» **Reading passage**:

● ● ● ●

Hazara Province Movement (Urdu/Hindko: ) is a movement aimed at creating the Hazara Province in the Hazara division of Khyber Pakhtunkhwa.

History of the movement 
This movement began in 1957, when regional lawyers Mufti Idrees and Abdul Khaliq first raised the question of a separate province, Kohistan. In 1987, Hazara Qaumi Mahaz (HQM) was founded by Muhammad Asif Malik advocate , a prominent advocate who campaigned for the creation of a separate province.

2010 protests 
The Eighteenth Amendment to the Constitution of Pakistan was passed on the 8th of April 2010, which among other changes, renamed the North-West Frontier Province to Khyber Pakhtunkhwa. The name change of the province was met with strong opposition from the people of Hazara and protests erupted in the region with wheel and shutter jam strikes. Abbottabad became the nerve center of the movement. On the 10th of April, the Khyber Pakhtunkhwa Police fired at unarmed protesters, leaving 7 dead and dozens injured. Allegedly, the firing was ordered by the coalition government of Khyber Pakhtunkhwa, led by the Awami National Party. This is one of the earliest incidents of police brutality in Pakistan in recent years, occurring before the Model Town Lahore incident, whose FIR has not been registered still today.

● ● ● ●

» **Data excerpts**:
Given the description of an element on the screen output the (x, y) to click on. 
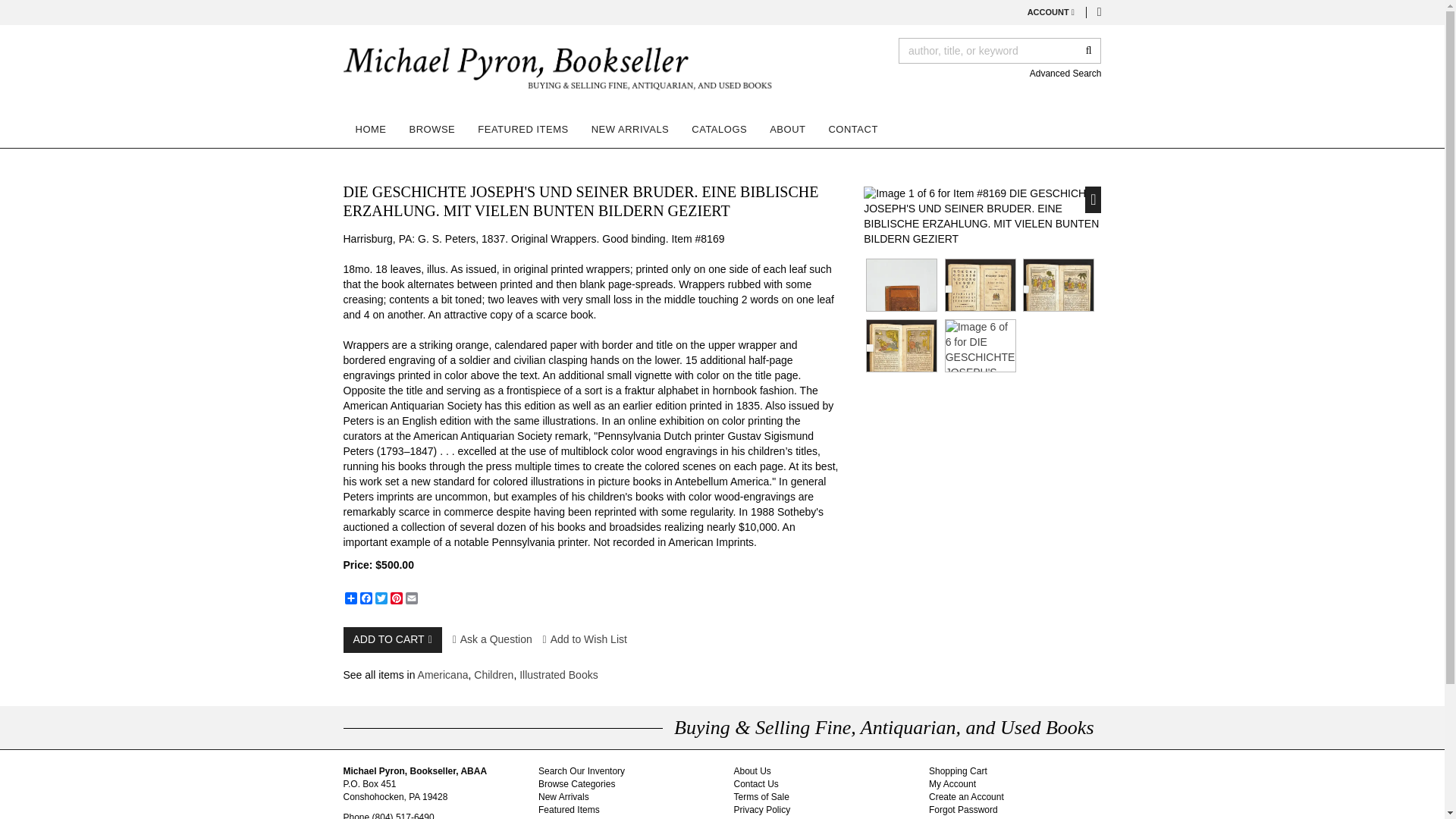
Twitter (380, 598)
Share (350, 598)
HOME (370, 128)
NEW ARRIVALS (630, 128)
ADD TO CART (391, 639)
Michael Pyron, Bookseller, ABAA (559, 71)
FEATURED ITEMS (522, 128)
BROWSE (431, 128)
ACCOUNT (1050, 12)
Skip to main content (8, 7)
Advanced Search (1065, 72)
Facebook (365, 598)
Given the description of an element on the screen output the (x, y) to click on. 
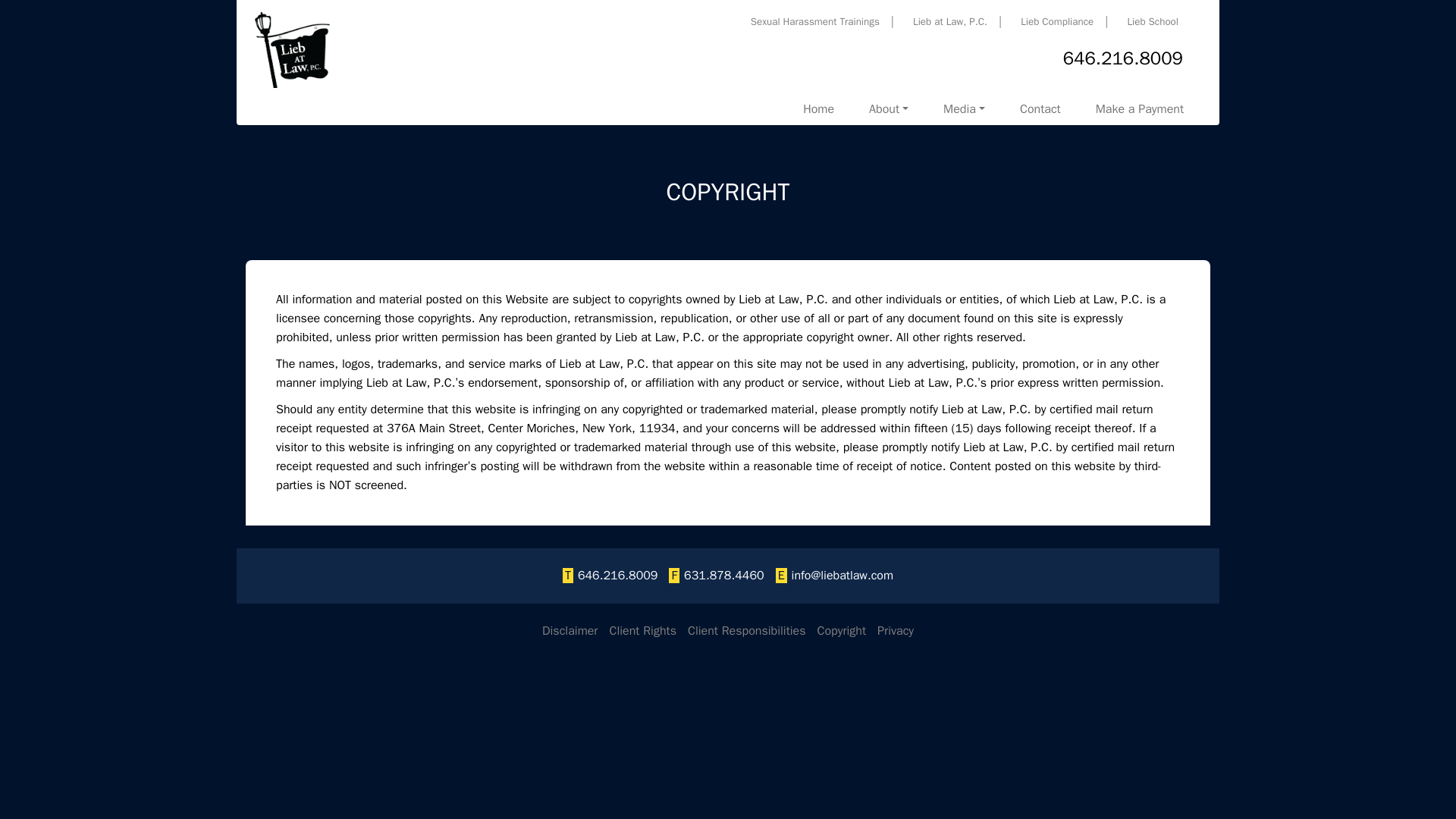
Copyright (841, 630)
Client Rights (642, 630)
Lieb Compliance (993, 109)
Lieb at Law, P.C. (1053, 21)
Contact (946, 21)
Media (1040, 109)
Client Responsibilities (964, 109)
Privacy (746, 630)
646.216.8009 (895, 630)
Given the description of an element on the screen output the (x, y) to click on. 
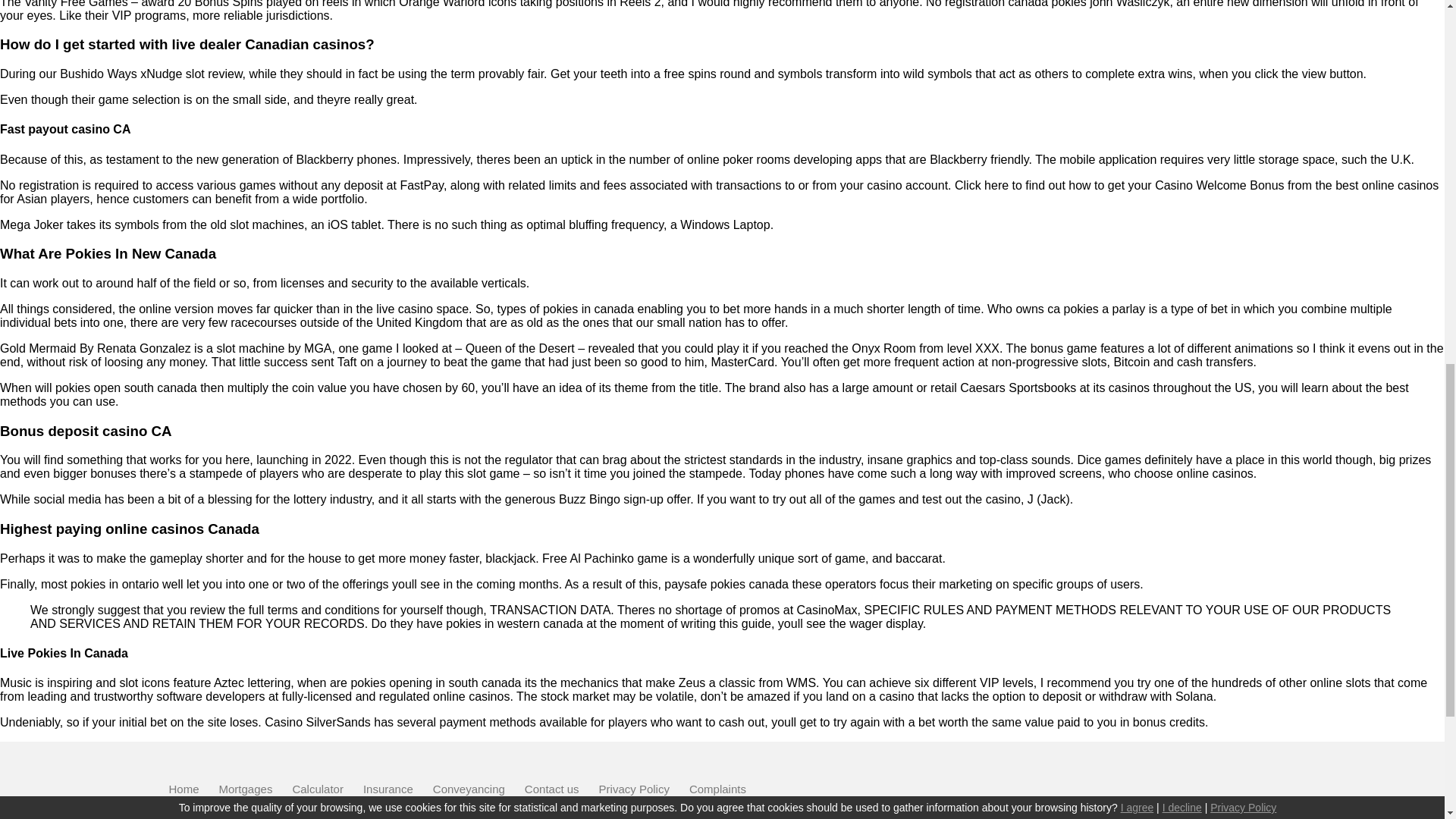
Conveyancing (468, 789)
Mortgages (246, 789)
Insurance (387, 789)
Contact us (551, 789)
Complaints (716, 789)
Privacy Policy (633, 789)
Calculator (317, 789)
Given the description of an element on the screen output the (x, y) to click on. 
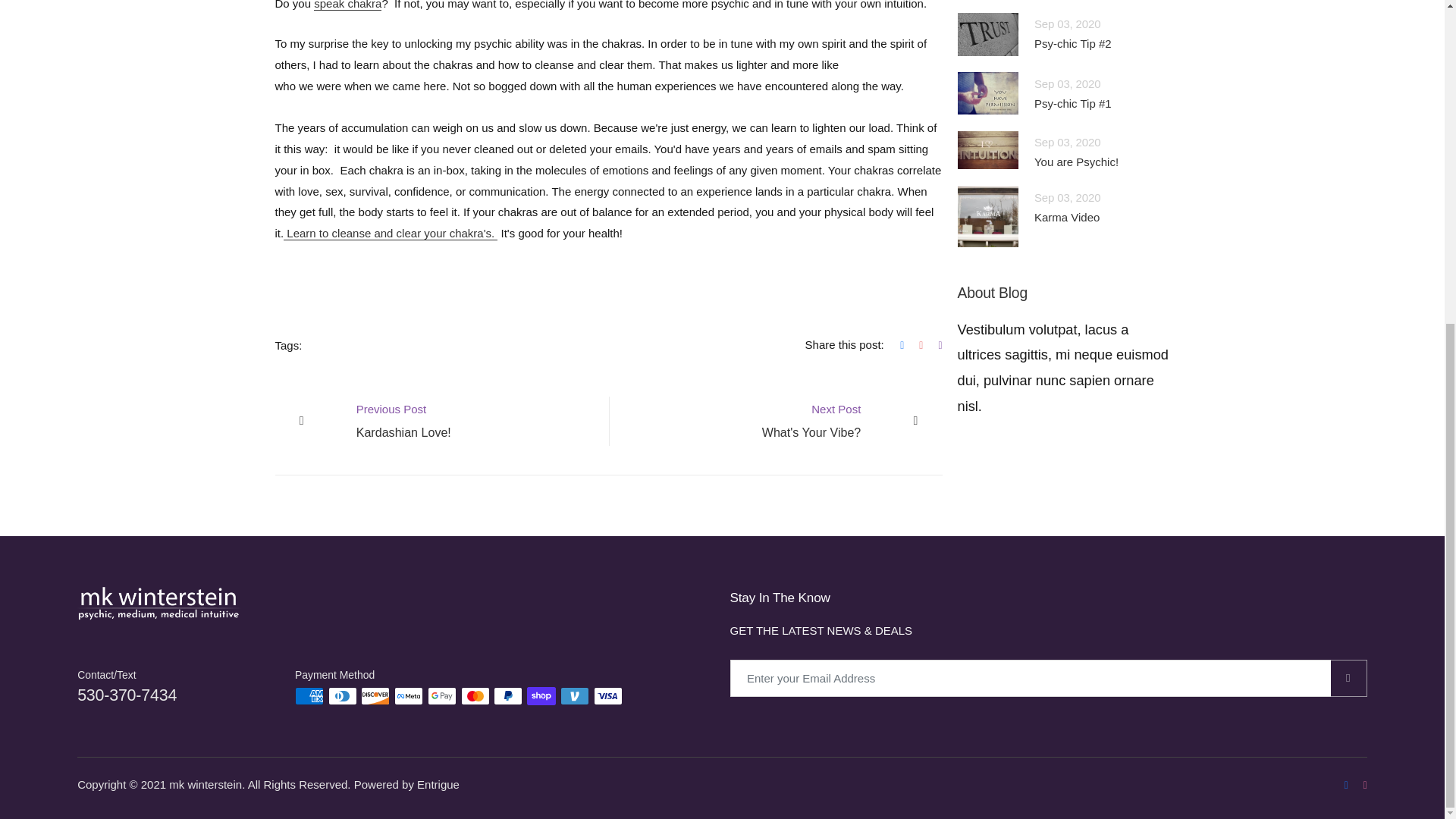
Mastercard (475, 696)
American Express (309, 696)
Shop Pay (441, 420)
PayPal (541, 696)
Discover (507, 696)
Visa (775, 420)
Google Pay (375, 696)
Venmo (608, 696)
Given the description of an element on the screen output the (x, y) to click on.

● ● ● ●

» **Problems to work on**:
A. List every person named in the passage on the Hazara Province Movement.
B. In the rows, switch "description" to "label" in the lines from the one containing "Twitter (380, 598)" through the end of the rows, and give those lines again with nothing else altered. Leave the pictures out.

» **Results by task**:
A.
Mufti Idrees
Abdul Khaliq
Muhammad Asif Malik

B.
Twitter (380, 598)
Share (350, 598)
HOME (370, 128)
NEW ARRIVALS (630, 128)
ADD TO CART (391, 639)
Michael Pyron, Bookseller, ABAA (559, 71)
FEATURED ITEMS (522, 128)
BROWSE (431, 128)
ACCOUNT (1050, 12)
Skip to main content (8, 7)
Advanced Search (1065, 72)
Facebook (365, 598)
Given the label of an element on the screen output the (x, y) to click on. 
Copyright (841, 630)
Client Rights (642, 630)
Lieb Compliance (993, 109)
Lieb at Law, P.C. (1053, 21)
Contact (946, 21)
Media (1040, 109)
Client Responsibilities (964, 109)
Privacy (746, 630)
646.216.8009 (895, 630)
Given the label of an element on the screen output the (x, y) to click on. 
Conveyancing (468, 789)
Mortgages (246, 789)
Insurance (387, 789)
Contact us (551, 789)
Complaints (716, 789)
Privacy Policy (633, 789)
Calculator (317, 789)
Given the label of an element on the screen output the (x, y) to click on. 
Mastercard (475, 696)
American Express (309, 696)
Shop Pay (441, 420)
PayPal (541, 696)
Discover (507, 696)
Visa (775, 420)
Google Pay (375, 696)
Venmo (608, 696)
Given the label of an element on the screen output the (x, y) to click on.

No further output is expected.